Is global artisanship the future of luxury fashion? – The National


The Merriam-Webster dictionary defines luxury as “a condition of abundance or great ease and comfort; something adding to pleasure but not absolutely necessary”. The criteria for a luxury product is that it should be low in supply – limited-edition or rare – and high in cost, mostly because of the amount of time invested by a skilled craftsperson.

Luxury fashion has always been about craftsmanship, which is generally expected to be from the West, rather than the developing world. The immediate associations are Florentine leather craftsmen, finely woven Italian wools, and French metiers that specialise in embroidery, pleating and handmade flowers for the haute couture industry. However, this reliance on the limitation of production and value of rarity – real or manufactured – has been somewhat lost amid the democratisation of luxury, the introduction of fashionable lower-priced accessories, and the expansion of retail to a vast global network of stores.

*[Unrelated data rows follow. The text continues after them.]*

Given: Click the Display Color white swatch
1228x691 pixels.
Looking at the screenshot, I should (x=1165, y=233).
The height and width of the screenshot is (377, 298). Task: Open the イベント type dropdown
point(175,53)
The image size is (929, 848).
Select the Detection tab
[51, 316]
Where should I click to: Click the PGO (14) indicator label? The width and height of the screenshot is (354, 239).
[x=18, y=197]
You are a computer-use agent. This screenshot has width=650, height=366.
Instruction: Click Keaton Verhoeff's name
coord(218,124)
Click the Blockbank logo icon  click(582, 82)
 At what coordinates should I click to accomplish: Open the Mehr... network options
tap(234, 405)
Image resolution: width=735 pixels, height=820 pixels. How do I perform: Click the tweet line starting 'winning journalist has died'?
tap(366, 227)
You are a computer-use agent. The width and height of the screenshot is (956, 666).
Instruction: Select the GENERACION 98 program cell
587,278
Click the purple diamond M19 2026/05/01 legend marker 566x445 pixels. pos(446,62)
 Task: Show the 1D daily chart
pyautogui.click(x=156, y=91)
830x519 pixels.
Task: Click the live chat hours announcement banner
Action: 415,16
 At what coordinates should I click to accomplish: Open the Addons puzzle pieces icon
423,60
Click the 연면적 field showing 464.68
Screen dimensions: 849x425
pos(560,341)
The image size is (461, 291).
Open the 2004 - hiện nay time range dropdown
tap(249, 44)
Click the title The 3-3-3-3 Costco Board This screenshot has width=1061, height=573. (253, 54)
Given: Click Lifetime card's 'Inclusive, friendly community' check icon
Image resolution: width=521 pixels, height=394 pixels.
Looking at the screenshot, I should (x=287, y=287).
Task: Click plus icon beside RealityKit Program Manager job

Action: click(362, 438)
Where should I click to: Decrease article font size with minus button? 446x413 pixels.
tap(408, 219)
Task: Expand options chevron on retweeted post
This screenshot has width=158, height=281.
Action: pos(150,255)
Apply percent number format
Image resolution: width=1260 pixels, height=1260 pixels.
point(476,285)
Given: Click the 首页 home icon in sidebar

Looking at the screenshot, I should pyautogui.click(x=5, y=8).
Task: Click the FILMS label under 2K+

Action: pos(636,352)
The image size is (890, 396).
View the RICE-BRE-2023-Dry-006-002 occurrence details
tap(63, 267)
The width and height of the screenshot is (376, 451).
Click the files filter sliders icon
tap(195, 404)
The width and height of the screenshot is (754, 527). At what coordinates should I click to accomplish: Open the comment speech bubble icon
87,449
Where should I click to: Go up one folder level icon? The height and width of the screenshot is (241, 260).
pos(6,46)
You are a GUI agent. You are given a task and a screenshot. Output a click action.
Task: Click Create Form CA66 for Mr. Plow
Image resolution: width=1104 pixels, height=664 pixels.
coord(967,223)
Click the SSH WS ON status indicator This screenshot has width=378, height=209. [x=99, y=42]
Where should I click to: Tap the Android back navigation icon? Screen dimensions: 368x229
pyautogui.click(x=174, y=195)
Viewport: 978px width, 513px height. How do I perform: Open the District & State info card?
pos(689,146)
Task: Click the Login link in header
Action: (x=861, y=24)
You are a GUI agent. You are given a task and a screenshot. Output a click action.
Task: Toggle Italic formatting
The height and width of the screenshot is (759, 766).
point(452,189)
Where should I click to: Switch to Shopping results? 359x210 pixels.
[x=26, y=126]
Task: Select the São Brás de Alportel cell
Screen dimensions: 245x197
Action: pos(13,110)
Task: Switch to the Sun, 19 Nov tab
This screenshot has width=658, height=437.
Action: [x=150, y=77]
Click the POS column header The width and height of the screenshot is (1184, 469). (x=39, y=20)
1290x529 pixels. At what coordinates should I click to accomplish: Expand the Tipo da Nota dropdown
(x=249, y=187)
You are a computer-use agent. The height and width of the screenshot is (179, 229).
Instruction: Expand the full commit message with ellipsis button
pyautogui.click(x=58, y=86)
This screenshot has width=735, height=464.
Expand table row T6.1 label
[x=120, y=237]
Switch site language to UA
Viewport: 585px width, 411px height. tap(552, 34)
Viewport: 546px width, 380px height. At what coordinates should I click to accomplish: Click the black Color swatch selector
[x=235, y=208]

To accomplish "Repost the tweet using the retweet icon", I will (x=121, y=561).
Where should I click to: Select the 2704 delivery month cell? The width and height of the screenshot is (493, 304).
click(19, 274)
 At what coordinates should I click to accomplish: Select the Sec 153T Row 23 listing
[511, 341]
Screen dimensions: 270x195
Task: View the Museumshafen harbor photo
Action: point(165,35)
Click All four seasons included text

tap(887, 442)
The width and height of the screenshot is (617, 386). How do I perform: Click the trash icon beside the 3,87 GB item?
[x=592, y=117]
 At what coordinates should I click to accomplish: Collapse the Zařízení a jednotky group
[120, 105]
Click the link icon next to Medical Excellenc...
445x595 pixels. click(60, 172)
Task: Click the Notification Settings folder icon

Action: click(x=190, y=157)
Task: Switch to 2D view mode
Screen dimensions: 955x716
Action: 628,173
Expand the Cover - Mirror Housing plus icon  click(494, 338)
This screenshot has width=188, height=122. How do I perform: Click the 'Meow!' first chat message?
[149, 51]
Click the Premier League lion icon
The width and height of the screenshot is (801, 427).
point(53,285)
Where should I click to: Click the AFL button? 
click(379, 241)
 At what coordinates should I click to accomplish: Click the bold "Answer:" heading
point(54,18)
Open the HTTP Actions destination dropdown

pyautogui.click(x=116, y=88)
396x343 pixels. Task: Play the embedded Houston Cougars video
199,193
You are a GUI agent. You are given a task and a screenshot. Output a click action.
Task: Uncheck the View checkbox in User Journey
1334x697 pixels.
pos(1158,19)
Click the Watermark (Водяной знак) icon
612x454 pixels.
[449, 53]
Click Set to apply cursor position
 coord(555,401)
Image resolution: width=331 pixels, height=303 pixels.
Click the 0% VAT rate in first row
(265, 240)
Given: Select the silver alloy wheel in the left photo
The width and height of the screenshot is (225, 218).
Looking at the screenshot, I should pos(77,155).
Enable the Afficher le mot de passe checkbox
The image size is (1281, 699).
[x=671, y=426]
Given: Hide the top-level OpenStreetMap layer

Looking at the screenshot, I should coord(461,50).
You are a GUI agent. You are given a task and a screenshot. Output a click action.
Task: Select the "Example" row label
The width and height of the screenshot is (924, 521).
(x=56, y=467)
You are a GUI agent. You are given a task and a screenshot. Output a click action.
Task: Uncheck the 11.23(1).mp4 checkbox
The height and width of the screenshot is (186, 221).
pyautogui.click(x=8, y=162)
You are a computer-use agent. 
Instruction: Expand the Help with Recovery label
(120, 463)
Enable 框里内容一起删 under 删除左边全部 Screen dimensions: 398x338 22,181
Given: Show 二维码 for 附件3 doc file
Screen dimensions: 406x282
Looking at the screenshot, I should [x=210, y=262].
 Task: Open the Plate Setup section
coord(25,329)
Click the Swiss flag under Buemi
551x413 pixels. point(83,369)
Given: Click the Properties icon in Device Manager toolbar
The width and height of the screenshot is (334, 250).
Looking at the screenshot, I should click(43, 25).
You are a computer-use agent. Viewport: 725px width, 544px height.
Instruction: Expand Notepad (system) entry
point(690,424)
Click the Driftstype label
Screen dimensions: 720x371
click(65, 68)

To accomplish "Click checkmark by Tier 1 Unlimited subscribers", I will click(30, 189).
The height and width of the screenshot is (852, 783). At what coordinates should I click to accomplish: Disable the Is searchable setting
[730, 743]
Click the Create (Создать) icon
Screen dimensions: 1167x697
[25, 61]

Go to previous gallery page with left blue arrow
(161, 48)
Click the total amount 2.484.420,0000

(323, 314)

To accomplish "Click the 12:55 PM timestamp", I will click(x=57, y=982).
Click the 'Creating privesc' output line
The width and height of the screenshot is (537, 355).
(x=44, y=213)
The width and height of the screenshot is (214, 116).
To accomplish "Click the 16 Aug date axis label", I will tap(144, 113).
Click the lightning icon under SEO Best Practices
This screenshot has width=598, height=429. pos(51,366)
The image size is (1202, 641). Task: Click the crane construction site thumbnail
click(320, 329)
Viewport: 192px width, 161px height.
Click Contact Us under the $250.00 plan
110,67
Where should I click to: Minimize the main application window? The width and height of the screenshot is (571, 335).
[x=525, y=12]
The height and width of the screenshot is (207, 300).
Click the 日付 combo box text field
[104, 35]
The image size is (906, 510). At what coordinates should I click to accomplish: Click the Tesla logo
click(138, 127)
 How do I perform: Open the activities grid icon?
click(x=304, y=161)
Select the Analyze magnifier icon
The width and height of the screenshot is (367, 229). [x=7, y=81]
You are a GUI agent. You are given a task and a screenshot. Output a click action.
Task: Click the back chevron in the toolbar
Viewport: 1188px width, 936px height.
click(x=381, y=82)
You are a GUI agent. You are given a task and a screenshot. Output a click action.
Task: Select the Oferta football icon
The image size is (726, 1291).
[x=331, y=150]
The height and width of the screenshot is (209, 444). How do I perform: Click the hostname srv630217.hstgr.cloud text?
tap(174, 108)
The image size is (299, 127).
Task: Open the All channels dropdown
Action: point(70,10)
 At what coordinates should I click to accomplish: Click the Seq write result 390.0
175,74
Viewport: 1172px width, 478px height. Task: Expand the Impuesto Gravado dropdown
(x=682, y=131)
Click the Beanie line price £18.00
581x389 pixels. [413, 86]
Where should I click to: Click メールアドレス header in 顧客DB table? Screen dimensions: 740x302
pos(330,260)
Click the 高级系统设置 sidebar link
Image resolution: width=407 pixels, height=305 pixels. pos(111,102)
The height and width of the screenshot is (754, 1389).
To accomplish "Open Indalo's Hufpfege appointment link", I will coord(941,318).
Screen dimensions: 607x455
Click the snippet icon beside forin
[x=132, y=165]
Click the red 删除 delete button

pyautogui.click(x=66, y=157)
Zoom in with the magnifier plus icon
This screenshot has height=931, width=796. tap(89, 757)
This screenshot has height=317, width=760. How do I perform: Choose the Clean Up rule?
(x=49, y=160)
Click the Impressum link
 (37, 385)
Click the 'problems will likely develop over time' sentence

A chevron shawl made by Mapuche weavers for VOZ
A chevron shawl made by Mapuche weavers for VOZ

Long before becoming the publicly traded global financial powerhouses they currently are, the great European couture maisons began life as small family businesses plying their trade to the French court and British ­aristocracy. Their craft was based on skill, often handed down over generations within families and communities, using local materials and taking many hours of dedicated labour to produce.

Global artisans, from Maasai beaders to Malian Bogolan hand weavers, satisfy the same criteria, yet they are not ­generally valued in the same way as their European peers. Western artisanship is still considered to be the pinnacle of contemporary luxury. Ironically, in contrast to the democratisation and outsourcing of western luxury, traditional artisanship in the developing world remains authentic, offering something special and unique, in the same way as haute couture.

Among the designers and brands at the premium end of the industry, and which are working with traditional artisans from other corners of the globe, is Moowon. It is

an artisanal e-commerce site that features the handiwork of master craftspeople across a range of product lines, from tableware to accessories. It exists to showcase the skills of the men and woman who are reviving the beauty and authenticity of vanishing arts. The online store sells limited-edition pieces discovered on travels around the world, and the site is accompanied by an online magazine that inspires respect for the things people make.

Maiyet, meanwhile, is a modern ethical fashion brand from the United States, which is recognised for its commitment to positive social change. It works with craftsmen from India, Indonesia, Kenya, Mongolia and Peru, and has a womenswear collection featuring clothing, scarves, ­clutches and jewellery, which showcase a range of skills including embroidery, woodwork, silk screening and beading. The brand promotes sustainability through its use of traditional craft and believes that fashion has an obligation to create positive change.

British designer Vivienne Westwood, meanwhile, produces the Ethical Africa collection, a unisex range of bags that comprise rucksacks, totes and clutches inspired by African fabrics, colours and embroideries. The bags are produced using recycled canvas, reused roadside banners, unused leather cut-offs, recycled brass and discarded metal padlocks and car parts. Working in partnership with the International Trade Centre, the company employs impoverished communities to support the work of micro-producers from marginalised African communities.

Another brand utilising traditional artisanship is VOZ, named after the Spanish word for voice, which was founded in 2012. It empowers artisans creatively, culturally and economically through a collaborative business model that supports ­traditional textile-making arts. Located in Chile, the brand works with the indigenous Mapuche women to create clothing and accessories featuring the traditional hand-weaving techniques of the region.

The need for companies to embrace sustainable development and ethical business practices, combined with the continued loss of traditional handcrafted techniques, potentially positions global craft at the future of the luxury industry. Culture, history and heritage are priceless, and the authenticity of products made with heritage skill sets are a means of reinvigorating the overexposed branded luxury fashion market at a time when its authenticity is being questioned. The ­global expansion and democratisation of luxury goods to make them accessible to the middle market may have pleased stockholders, but it has also led to individual craftsmanship being replaced by assembly-line production.

In an interestingly digitised world, where our material connection to the past is constantly being eroded, where knowledge and know-how are being lost because of an inability to compete in an industry obsessed with fast and cheap goods, the best chance for traditional craftsmanship to survive and be preserved for future generations is through recontextualisation in the luxury fashion market.